MG0010試験：試験概要

国際共同第Ⅲ相二重盲検試験（MG0010試験［検証的試験］）

社内資料: 国際共同第Ⅲ相二重盲検試験成績 MG0010試験（承認時評価資料）

Howard JF Jr. et al.: Lancet Neurol. 2023; 22(5): 395-406.
（本試験はUCB Pharmaの資金提供を受けており著者に同社より研究資金や謝礼等を受領している者が含まれる）

試験概要

目的

全身型重症筋無力症（gMG）患者におけるジルビスク^Ⓡの有効性、安全性及び忍容性を評価する。

対象

gMG患者174例（日本人患者16例を含む）

ジルビスク^Ⓡ群：86例、プラセボ群：88例

主な選択基準

18歳以上75歳未満
スクリーニング時にgMG［米国重症筋無力症研究財団（MGFA）の重症度基準でクラスⅡ～Ⅳ］と診断
スクリーニング時に血清中抗アセチルコリン受容体抗体が陽性
スクリーニング時及びベースライン時のMG-ADL総スコアが6以上
抗アセチルコリンエステラーゼ薬を10時間以上中止した状態でスクリーニング時及びベースライン時のQMG総スコアが12以上
スクリーニング時及びベースライン時の4項目以上のQMG総スコアが2以上
コルチコステロイドの用量がベースラインの30日以上前から変更されておらず、投与期間の12週間に変更予定がない
免疫抑制剤がベースラインの30日以上前から変更されておらず（用量を含む）、投与期間の12週間に変更予定がない

試験デザイン

第Ⅲ相、多施設共同（米国、カナダ、フランス、ドイツ、イタリア、ノルウェー、ポーランド、スペイン、英国、日本）、二重盲検、無作為化、プラセボ対照試験

本試験は、スクリーニング期間（最長4週間）及び投与期間（12週間）から構成された。

投与方法

患者をベースライン時のMG-ADL総スコア（9以下又は10以上）、QMG総スコア（17以下又は18以上）、及び地理的地域（北米、欧州、及び東アジア）に基づいて層別化し、ジルビスク^Ⓡ群又はプラセボ群のいずれかに1：1の割合で割り付け、ジルビスク^Ⓡ0.3mg/kg又はプラセボを盲検下で1日1回12週間皮下投与した。ジルビスク^Ⓡは、下表に示す体重区分に従って各患者の体重に応じた固定量のジルビスク^Ⓡを含む自己投与用のプレフィルドシリンジ製剤として供給した。体重の重い患者（150kg超）又は軽い患者（43kg未満）については、メディカルモニターと相談のうえ個別に対応した。

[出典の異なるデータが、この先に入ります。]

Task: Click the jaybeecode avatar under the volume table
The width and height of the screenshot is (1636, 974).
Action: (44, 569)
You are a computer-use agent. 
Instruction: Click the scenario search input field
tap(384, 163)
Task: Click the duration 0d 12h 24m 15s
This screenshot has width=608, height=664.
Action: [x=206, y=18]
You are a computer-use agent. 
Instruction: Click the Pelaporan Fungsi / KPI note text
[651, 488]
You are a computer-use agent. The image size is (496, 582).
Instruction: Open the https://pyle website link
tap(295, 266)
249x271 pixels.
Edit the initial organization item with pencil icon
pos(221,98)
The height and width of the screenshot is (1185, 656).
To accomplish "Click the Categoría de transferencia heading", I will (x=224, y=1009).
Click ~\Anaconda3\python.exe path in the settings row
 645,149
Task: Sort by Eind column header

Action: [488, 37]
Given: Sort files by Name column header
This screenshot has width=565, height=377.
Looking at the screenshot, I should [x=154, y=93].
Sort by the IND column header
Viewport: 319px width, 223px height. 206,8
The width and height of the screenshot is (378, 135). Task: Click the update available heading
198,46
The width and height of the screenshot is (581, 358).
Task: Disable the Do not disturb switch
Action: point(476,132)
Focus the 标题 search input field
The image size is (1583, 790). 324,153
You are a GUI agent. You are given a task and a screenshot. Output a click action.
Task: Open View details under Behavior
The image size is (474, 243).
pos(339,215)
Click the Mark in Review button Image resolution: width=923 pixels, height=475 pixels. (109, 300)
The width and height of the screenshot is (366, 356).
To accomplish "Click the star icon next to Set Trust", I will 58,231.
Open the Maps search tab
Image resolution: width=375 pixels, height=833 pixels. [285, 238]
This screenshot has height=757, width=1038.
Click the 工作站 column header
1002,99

最小目標用量（名目上）（mg/kg）	投与量（mg）	体重区分（kg）	用量範囲（mg/kg）
0.3	16.6	≧43～＜56	0.30～0.39
0.3	23.0	≧56～＜77	0.30～0.41
0.3	32.4	≧77～150	0.22～0.42

継続投与試験（MG0011試験）の選択基準に適合している場合、すべての患者は12週間の投与期間終了時に継続投与試験でジルビスク^Ⓡの投与を受けることを選択できた。

評価項目

主要評価項目

12週におけるMG-ADL総スコアのベースラインからの変化量

重要な副次評価項目

12週におけるQMG総スコア、MGC総スコア、MG-QOL15r総スコアのベースラインからの変化量

その他の副次評価項目

投与期間12週間における初回のレスキュー療法までの時間
レスキュー療法を受けず、12週にMSEを達成した患者の割合
レスキュー療法を受けず、12週にMG-ADL総スコアが3点以上低下した患者の割合
レスキュー療法を受けず、12週にQMG総スコアが5点以上低下した患者の割合

探索的評価項目

レスキュー療法を受けず、12週にMGFA-PISのMMを達成した患者の割合
12週におけるWPAI：SHP、EQ-5D-5L及び視覚的アナログスケール（VAS）、Neuro-QoL SF Fatigueスコアのベースラインからの変化量
MG-ADL、QMG、MG-QOL15r、及びMGC総スコアのレスポンダー解析（レスキュー療法を受けなかった患者におけるベースラインからの変化量）
12週におけるMG-ADL、QMG、MG-QOL15r、及びMGC構成スコア（眼筋、延髄、呼吸機能、並びに四肢及び脊椎機能サブスコア）のベースラインからの変化量

安全性

治験薬投与後に発現した有害事象（TEAE）の発現割合、など

解析計画

有効性はmITT（modified intention to treat）集団を対象に解析した。mITT集団は、無作為化されたすべての患者のうち、治験薬を1回以上投与され、治験薬投与後1時点以上のMG-ADL総スコアを有する患者と定義した。主要評価項目は、12週におけるMG-ADL総スコアのベースラインからの変化量について、ジルビスク^Ⓡ群とプラセボ群間の優越性を比較し（両側、有意水準0.05）、治験薬、治験薬と来院の交互作用項、無作為化の層別因子［ベースラインのMG-ADL及びQMG総スコア、地理的地域（北米、欧州、及び東アジア）］、並びにベースラインのMG-ADL総スコアと来院の交互作用項を固定効果、患者を変量効果としたMMRM（mixed model repeated measures）共分散分析（ANCOVA）で投与群間の差を評価した。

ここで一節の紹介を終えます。